══ 提供文本 ══
2008年5月11日 星期日

Lost 漩渦

又一次,我掉進了漩渦!

三個月來,從拎著家當投靠朋友、含著淚出國、漸漸地從南美人的笑容裡找到慰藉,我掙扎地抓住了一根往上爬的繩索。

每天吃著自己開的藥,自我催眠「是自己太不敏感,事情早就變了樣。其實,這樣也好!」「如果這就是人生的低潮,那就哭著爬出來吧!」「勇敢些、樂觀些」。走在南美的街道、逐著這樣的想法,計畫著屬於「只有我自己」的下一步。

緩緩地,我的重心已經從「想開吧!」到「享受南美的人與景!」,身旁的朋友也不再問候「你好一點了嗎?」

我覺得,我好像跳脫這個漩渦,好一點了。

一個花了兩個月好不容易爬出來的泥淖
卻因突如其來的訊息,把我又拉回到兩個月前,甚至跌得更深更重。

現在的我,除了重新拾回我的藥、接收旁人擔心的眼神。

我得再度從漩渦裡找到更堅固的繩子。

或許,是命運要我拋掉「天性樂觀」的個性。

我已經沒有信心,什麼時候才爬得上來!

5 則留言:

Isabella Tanoto 提到...

Dear Singing, been following your blog with huge interest, you are such a brave girl. Thanks for sharing. I don't know what bad news you've received, but pls. remain optimistic. In our life journey, we are bound to experience many downsides, my experience is to maintain our resillience, tell ourselves that this trough will pass, try to recognise our feelings and come out of it a much better person. Painful as our heart is suffering, try to soak yourself in this fantastic trip you are taking and hopefully, with time, you will be a lot more strengthened. My prayers will be with you. God Bless.
═══
**練習要求:**
**A)** 請把這篇網誌中的「我覺得,我好像跳脫這個漩渦,好一點了。」譯成英文。
**B)** 根據這篇網誌,「我」花了多久才好不容易從泥淖裡爬出來?
**C)** 從這篇網誌中含有「緩緩地,我的重心已經從「想開」的地方開始抄寫,寫到「或許,是命運要我拋掉「天性樂觀」的個性。」為止,並把其中的「繩子」換成「梯子」。
══ 資料摘錄 ══
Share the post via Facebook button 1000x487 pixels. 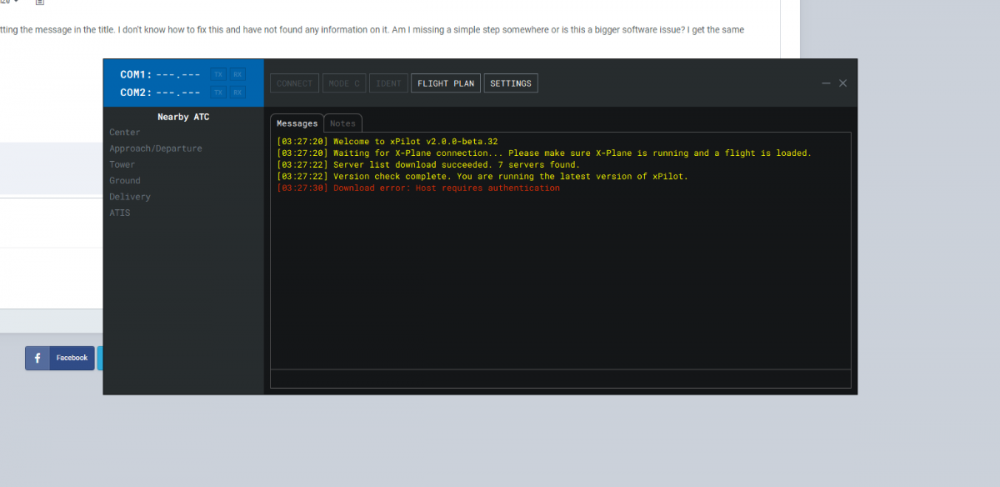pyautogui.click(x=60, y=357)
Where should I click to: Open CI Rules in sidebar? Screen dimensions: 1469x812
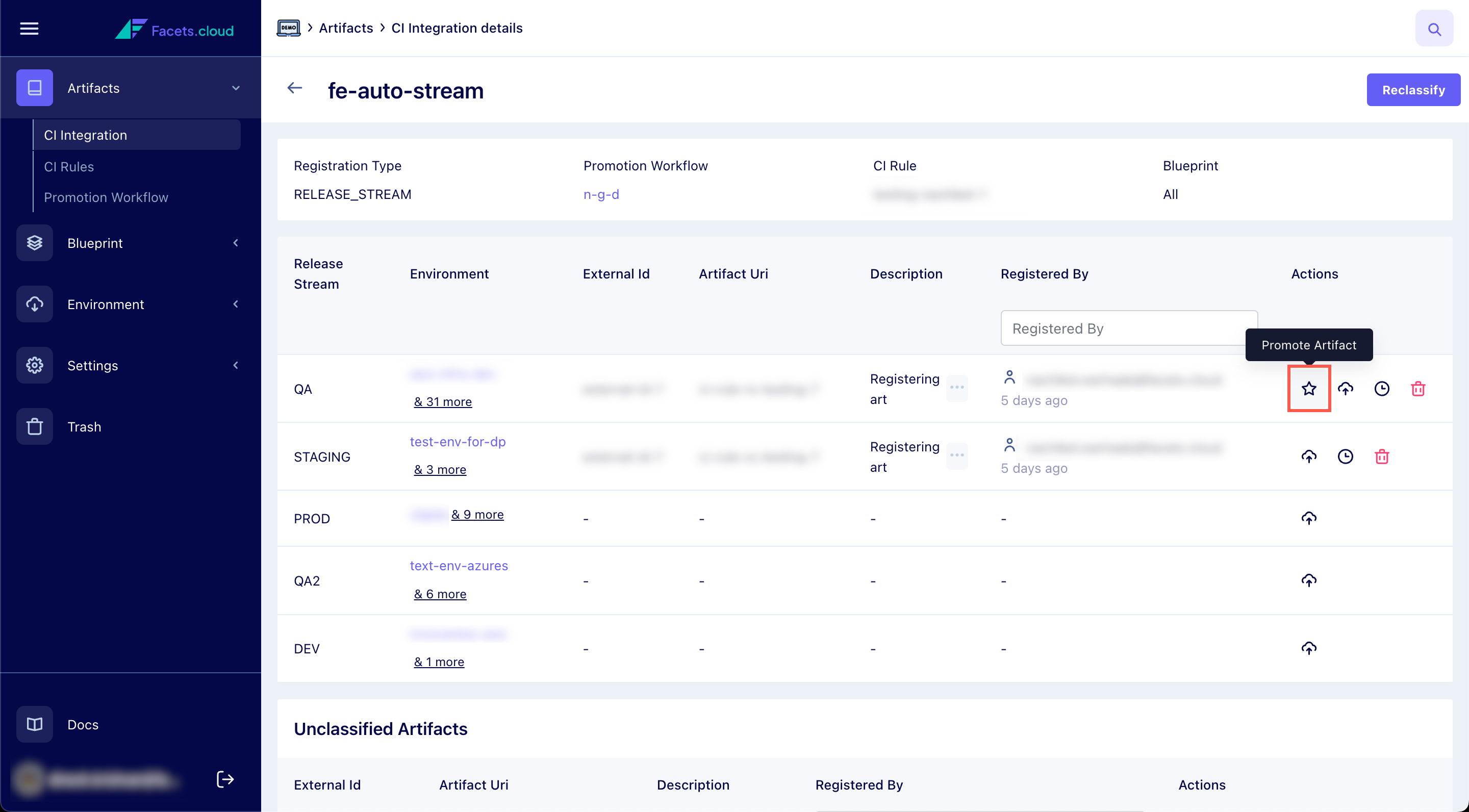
═══
**練習結果:**
**A)** I feel as if I have broken free of this whirlpool and am a little better.

**B)** 兩個月。

**C)**
緩緩地,我的重心已經從「想開吧!」到「享受南美的人與景!」,身旁的朋友也不再問候「你好一點了嗎?」

我覺得,我好像跳脫這個漩渦,好一點了。

一個花了兩個月好不容易爬出來的泥淖
卻因突如其來的訊息,把我又拉回到兩個月前,甚至跌得更深更重。

現在的我,除了重新拾回我的藥、接收旁人擔心的眼神。

我得再度從漩渦裡找到更堅固的梯子。

或許,是命運要我拋掉「天性樂觀」的個性。